# TRAVAIL À FAIRE
Reproduisez mot pour mot le passage de l'article sur la bourse qui va de « Il y a dix ans, Thomas » jusqu'à « à la monnaie. ».

# TEXTE FOURNI

Bourse : tout comprendre avec Captain Economics

Bourse tout comprendre

L’économie vous paraît une science pleine de mystères ? La bourse vous intéresse mais vous n’y comprenez goutte ? Heureusement, Captain Economics vient à la rescousse ! Captain Economics, c’est Thomas Renault, maître de conférences à l’université Paris 1 Panthéon-Sorbonne. Docteur en sciences de gestion, notre super héros de la culture éco-pop a décidé de nous aider à y voir plus clair. Il vient ainsi de publier Comprendre la bourse aux éditions De Boeck Supérieur le 22 février dernier. Dans un langage simple et accessible, il démystifie l’économie et la bourse. Interview…

Il y a dix ans, Thomas Renault a créé un avatar dans la blogosphère : Captain Economics. Il souhaitait à l’époque partager avec ses étudiants et le grand public des articles sur l’économie. Le ton de ses posts était conversationnel et décontracté, tout en restant scientifiquement rigoureux. Les éditions De Boeck Supérieur lui ont proposé d’écrire une trilogie économique entièrement nouvelle en reprenant ce principe. Après la bourse, Thomas a prévu de s’intéresser aux banques, puis à la monnaie.

Bourse : d’un côté, les entreprises…

Thomas commence par nous rappeler que la bourse est un simple moyen de financer les entreprises. « Si vous avez un besoin de financement pour un projet, vous pouvez demander à vos amis ou à votre famille de vous prêter de l’argent. Vous pouvez également demander un prêt bancaire. La bourse est une autre façon d’obtenir des fonds. Certes, elle est plus adaptée aux grandes entreprises et aux projets de taille importante avec des besoins de financement de long terme ».

# DONNÉES PRÉSENTÉES
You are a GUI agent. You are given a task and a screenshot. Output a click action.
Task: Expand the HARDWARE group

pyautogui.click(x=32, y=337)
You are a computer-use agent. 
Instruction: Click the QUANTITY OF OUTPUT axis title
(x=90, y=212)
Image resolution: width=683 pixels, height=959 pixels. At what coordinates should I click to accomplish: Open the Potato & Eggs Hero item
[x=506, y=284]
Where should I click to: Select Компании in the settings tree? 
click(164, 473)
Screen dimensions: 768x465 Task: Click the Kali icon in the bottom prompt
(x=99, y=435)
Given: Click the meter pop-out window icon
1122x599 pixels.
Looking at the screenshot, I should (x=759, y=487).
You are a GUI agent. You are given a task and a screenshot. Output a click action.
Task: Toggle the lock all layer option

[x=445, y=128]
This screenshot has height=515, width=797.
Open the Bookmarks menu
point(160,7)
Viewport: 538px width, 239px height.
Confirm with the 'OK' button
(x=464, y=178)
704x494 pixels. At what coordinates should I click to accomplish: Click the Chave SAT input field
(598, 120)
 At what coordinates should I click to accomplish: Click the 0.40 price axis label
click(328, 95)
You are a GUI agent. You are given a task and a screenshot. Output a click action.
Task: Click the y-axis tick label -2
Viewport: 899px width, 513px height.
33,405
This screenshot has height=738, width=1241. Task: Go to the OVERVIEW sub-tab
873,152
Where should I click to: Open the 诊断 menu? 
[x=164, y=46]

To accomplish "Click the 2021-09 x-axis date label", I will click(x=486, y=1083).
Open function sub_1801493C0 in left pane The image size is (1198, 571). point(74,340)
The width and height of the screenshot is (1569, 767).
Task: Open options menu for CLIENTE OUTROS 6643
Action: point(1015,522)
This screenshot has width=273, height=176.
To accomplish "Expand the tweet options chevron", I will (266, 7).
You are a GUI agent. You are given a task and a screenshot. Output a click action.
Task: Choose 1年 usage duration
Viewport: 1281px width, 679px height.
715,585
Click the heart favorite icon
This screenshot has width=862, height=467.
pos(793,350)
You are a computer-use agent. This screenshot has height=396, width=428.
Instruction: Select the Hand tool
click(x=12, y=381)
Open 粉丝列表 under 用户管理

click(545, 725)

# RÉPONSE
Il y a dix ans, Thomas Renault a créé un avatar dans la blogosphère : Captain Economics. Il souhaitait à l’époque partager avec ses étudiants et le grand public des articles sur l’économie. Le ton de ses posts était conversationnel et décontracté, tout en restant scientifiquement rigoureux. Les éditions De Boeck Supérieur lui ont proposé d’écrire une trilogie économique entièrement nouvelle en reprenant ce principe. Après la bourse, Thomas a prévu de s’intéresser aux banques, puis à la monnaie.